Bacterial expression, purification and characterization of a rice voltage-dependent, anion-selective channel isoform, OsVDAC4.

The voltage-dependent anion-selective channel (VDAC) is the most abundant protein in the mitochondrial outer membrane and forms the major conduit for metabolite transport across this membrane. VDACs from different sources show varied primary sequence but conserved functional properties. Here, we report on the characterization of a rice channel, OsVDAC4, which complements a VDAC1 deficiency in yeast. We present a consensus secondary structure prediction of an N-terminal α-helix and 19 β-strands. Bacterially expressed OsVDAC4 was purified from inclusion bodies into detergent-containing solution, where it is largely helical.
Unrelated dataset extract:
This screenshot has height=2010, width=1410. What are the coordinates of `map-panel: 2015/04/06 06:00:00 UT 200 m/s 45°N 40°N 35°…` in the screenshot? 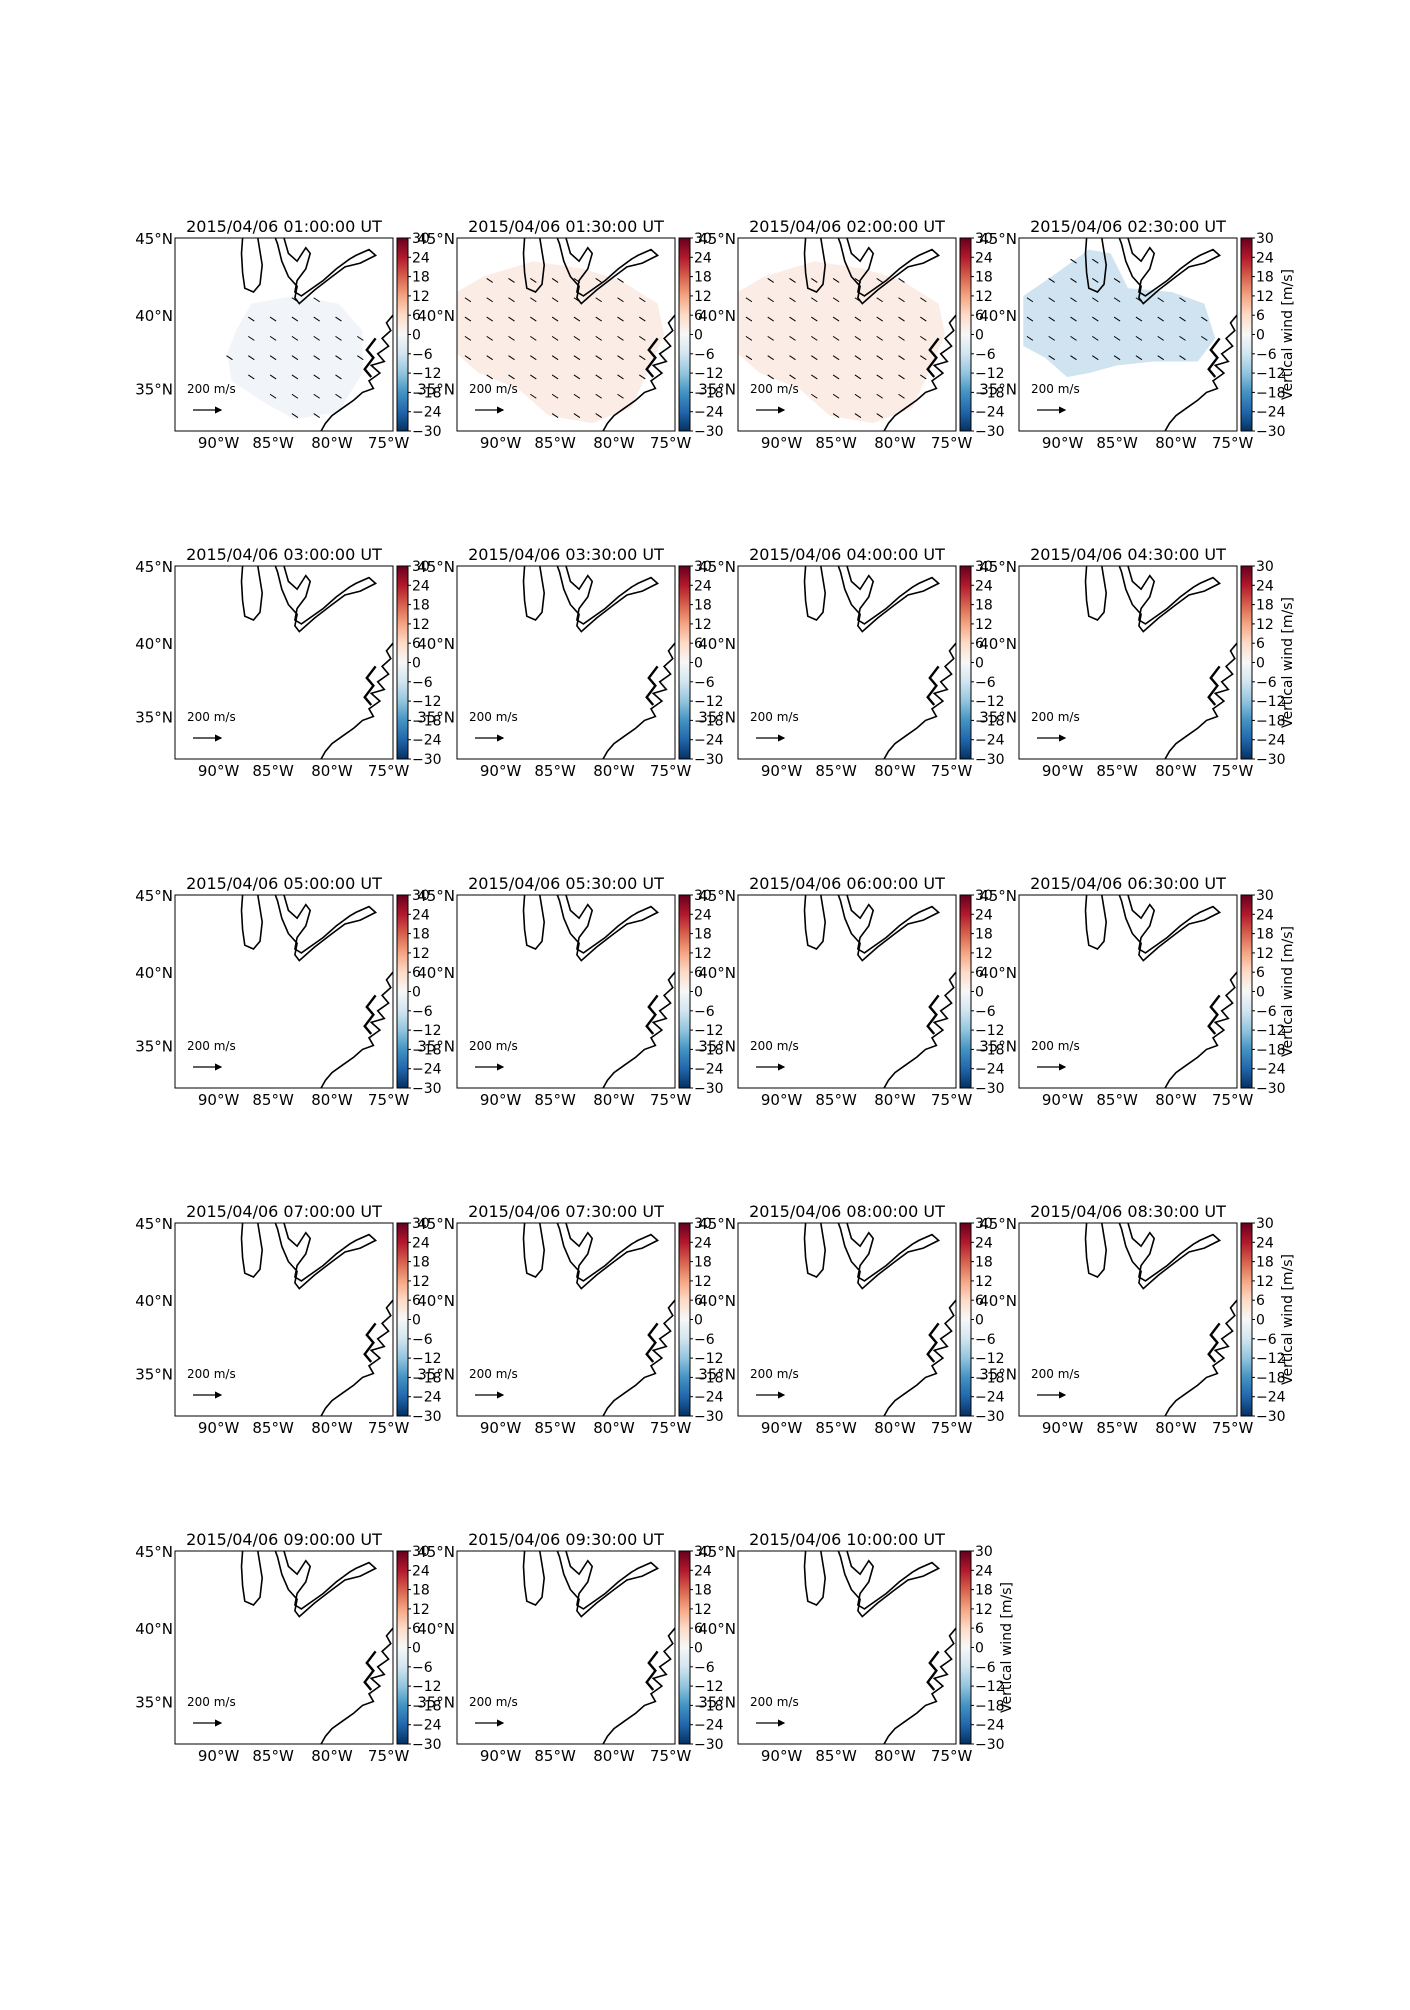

Detergent-solubilized OsVDAC4 inserts spontaneously into artificial membranes of two topologies-spherical liposomes and planar bilayers. Insertion into liposomes results in an increase in β-structure. Transport of polyethylene glycols was used to estimate a pore diameter of ~2.6 nm in liposomes. Channels formed in planar bilayers exhibit large conductance (4.6 ± 0.3 nS in 1 M KCl), strong voltage dependence and weak anion selectivity. The open state of the channel is shown to be permeable to ATP. These data are consistent with a large β-barrel pore formed by OsVDAC4 on inserting into membranes. This study forms a platform to carry out studies of the interaction of OsVDAC4 with putative modulators.